* begin EXTRACT PROVIDED *

These transcripts were taken in Paris in June '09. There are more of them. They're going to be placed in a larger essay about travel (still early W.I.P.; I'm posting this from Budapest), but they're also (harmless enough) fun, I hope, on their own.

Sunday, July 12, 2009

Essay: 438

The bus whimpers in the heat and the view through the windshield cants. The doors open. Sweaty, tired-looking passengers file in two-by-two. I’m sitting on the rightmost fold-down seat of the handicapped/elderly/pregnant alcove. Into the seat next to me—i.e. the centremost seat, which I should’ve registered immediately as odd since the leftmost was available and the bus not crowded—slumps a man who is, at a glance, which is all I give him, forty-ish and average in enough ways to not distract me from what I’m doing, which is reading a book. He’s holding one of those environmentally friendly greenbags—contents unknown, the subject of later conjecture—close to his chest.

The doors close. The bus pulls out from the curb.

Then he asks me: “What’re you reading there?”

(I should preface what follows by saying: I honestly don’t know whether I’m just weird in this respect, but I find anything more than the most generic and, even then, totally necessary of conversations held in public spaces pretty uncomfortable. No, painfully uncomfortable. Elevators, buses, trains or train platforms, even cabs, in which it seems there’s this tacit understanding that elevated price plus single-party occupancy equals private space—these are not places where one should hold involved, opinionated discussions. Please understand, this attitude doesn’t come from some precious, crackpot regard for my own privacy; it has grown out of observation. How many times have I cringed at hearing some crusty young woman enumerate and unflinchingly describe her recent nocturnal shenanigans to an enthusiastic and equally crusty girlfriend? How many times have I sat, shoulders rounded, listening to some young hood triage whom of his acquaintance he would stab and whom he would simply smash, given the chance? How many times have I been mortified, over the course of a short bus ride, to come to know the innermost workings of a stranger’s family, or the outermost working of a stranger’s bowels, or a stranger’s innermost feelings about the outermost workings of an elderly family member’s bowels, as intimately as my own? More intimately by far than the workings of my own elderly family members’ bowels? Of course, one might posit that, on the face of it, this is all a far cry from discussing what someone is reading, but the accuracy of that claim really depends on the people talking and the length of their conversation. Suffice it to say this man was nuts, and would swiftly demonstrate it, and the bus was moving slowly enough that, by the end of our time together, there was—to me, at least—little qualitative difference between what we had discussed and any number of discussions I’ve overheard concerning sex, stabbings, shit or any combination of the three. Anyway.)

* end EXTRACT PROVIDED *
* begin DATA SHOWN *

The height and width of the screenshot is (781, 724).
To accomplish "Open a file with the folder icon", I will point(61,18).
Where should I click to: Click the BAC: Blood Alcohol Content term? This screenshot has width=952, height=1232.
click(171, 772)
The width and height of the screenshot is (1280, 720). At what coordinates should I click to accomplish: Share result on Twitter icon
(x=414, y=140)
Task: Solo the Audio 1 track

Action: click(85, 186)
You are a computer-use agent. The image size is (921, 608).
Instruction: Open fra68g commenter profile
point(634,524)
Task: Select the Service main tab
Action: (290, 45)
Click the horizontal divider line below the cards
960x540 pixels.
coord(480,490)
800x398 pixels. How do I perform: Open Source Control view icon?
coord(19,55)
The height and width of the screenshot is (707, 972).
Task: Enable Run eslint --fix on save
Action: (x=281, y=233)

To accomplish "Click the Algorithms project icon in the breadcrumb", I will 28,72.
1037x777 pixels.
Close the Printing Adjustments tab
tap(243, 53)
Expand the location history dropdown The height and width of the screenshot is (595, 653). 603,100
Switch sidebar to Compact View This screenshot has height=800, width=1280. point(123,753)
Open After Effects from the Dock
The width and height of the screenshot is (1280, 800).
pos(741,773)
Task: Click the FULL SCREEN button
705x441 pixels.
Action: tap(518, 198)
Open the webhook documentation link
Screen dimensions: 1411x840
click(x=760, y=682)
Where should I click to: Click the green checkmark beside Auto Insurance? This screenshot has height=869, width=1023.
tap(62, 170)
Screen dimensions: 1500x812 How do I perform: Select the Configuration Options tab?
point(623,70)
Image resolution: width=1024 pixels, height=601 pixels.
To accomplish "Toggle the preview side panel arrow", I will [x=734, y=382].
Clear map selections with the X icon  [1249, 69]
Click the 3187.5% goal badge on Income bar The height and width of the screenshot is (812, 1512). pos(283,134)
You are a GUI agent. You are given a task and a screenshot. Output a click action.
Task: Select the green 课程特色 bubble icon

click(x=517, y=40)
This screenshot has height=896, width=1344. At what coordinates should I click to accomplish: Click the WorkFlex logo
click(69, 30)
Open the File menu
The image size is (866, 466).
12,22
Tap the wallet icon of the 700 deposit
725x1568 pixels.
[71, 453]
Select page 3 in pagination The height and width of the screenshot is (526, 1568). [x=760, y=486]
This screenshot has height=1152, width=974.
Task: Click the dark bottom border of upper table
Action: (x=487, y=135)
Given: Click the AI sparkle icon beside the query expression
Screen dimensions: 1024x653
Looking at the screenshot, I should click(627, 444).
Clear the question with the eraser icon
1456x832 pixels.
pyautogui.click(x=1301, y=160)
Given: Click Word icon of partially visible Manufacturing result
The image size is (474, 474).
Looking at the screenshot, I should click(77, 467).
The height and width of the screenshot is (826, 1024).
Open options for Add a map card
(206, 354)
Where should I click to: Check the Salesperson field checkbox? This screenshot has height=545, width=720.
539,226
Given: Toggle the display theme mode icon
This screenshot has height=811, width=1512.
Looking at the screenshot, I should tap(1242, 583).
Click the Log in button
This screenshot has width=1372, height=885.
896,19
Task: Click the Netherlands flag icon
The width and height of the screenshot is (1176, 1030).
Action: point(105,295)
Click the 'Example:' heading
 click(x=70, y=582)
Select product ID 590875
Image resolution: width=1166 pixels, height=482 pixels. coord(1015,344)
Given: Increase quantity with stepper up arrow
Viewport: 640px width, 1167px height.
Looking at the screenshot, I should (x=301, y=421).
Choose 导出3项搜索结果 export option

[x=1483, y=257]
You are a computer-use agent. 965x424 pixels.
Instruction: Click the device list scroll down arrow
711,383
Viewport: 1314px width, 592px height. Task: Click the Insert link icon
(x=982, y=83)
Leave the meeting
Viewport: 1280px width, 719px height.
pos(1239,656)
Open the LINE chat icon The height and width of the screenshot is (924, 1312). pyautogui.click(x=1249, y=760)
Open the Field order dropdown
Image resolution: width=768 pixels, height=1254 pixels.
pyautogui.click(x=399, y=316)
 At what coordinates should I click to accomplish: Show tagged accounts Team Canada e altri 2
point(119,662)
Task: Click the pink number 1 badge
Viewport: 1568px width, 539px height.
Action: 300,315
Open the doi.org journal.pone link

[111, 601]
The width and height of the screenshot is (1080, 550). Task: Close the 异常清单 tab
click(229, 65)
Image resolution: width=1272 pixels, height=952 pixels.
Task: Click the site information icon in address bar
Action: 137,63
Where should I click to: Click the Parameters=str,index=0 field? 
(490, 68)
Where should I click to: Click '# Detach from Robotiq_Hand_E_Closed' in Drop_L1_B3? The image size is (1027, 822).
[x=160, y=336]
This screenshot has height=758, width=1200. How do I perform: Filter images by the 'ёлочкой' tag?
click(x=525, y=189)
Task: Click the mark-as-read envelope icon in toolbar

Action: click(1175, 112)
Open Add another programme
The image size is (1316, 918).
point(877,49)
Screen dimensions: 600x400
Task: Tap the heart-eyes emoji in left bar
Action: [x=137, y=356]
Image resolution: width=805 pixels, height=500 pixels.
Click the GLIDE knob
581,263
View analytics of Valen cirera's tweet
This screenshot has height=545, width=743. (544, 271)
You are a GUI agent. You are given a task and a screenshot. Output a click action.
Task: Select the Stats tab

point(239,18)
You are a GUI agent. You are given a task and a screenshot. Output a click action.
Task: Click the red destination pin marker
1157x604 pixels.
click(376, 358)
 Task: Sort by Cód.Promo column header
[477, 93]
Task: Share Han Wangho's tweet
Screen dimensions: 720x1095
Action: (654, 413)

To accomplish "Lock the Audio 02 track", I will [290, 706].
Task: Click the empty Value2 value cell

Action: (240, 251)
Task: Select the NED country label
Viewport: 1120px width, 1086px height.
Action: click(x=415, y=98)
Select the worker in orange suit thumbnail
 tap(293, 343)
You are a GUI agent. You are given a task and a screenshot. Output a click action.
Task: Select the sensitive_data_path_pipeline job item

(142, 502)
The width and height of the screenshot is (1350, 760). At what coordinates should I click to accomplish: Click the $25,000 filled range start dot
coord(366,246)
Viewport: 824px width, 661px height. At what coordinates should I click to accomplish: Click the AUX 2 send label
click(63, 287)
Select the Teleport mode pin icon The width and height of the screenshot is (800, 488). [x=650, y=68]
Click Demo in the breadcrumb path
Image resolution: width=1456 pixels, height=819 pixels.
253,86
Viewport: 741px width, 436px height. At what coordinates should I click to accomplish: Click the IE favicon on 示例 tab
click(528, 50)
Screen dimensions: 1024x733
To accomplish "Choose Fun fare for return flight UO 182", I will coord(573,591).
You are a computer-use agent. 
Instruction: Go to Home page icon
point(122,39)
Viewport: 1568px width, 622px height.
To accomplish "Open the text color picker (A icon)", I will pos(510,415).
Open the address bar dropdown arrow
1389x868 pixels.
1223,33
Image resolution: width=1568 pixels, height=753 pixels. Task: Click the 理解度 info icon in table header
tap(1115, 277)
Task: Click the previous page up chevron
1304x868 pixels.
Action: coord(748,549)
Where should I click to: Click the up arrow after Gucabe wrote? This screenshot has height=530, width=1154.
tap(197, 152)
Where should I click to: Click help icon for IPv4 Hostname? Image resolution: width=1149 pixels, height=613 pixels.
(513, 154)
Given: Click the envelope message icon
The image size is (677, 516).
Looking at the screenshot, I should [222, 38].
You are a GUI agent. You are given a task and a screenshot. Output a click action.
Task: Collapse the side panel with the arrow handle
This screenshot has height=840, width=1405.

* end DATA SHOWN *

**SHORT EXERCISE:**
In the essay about the bus ride, which seat is the narrator sitting in when the man gets on?

**THE ANSWER:**
The rightmost fold-down seat of the handicapped/elderly/pregnant alcove.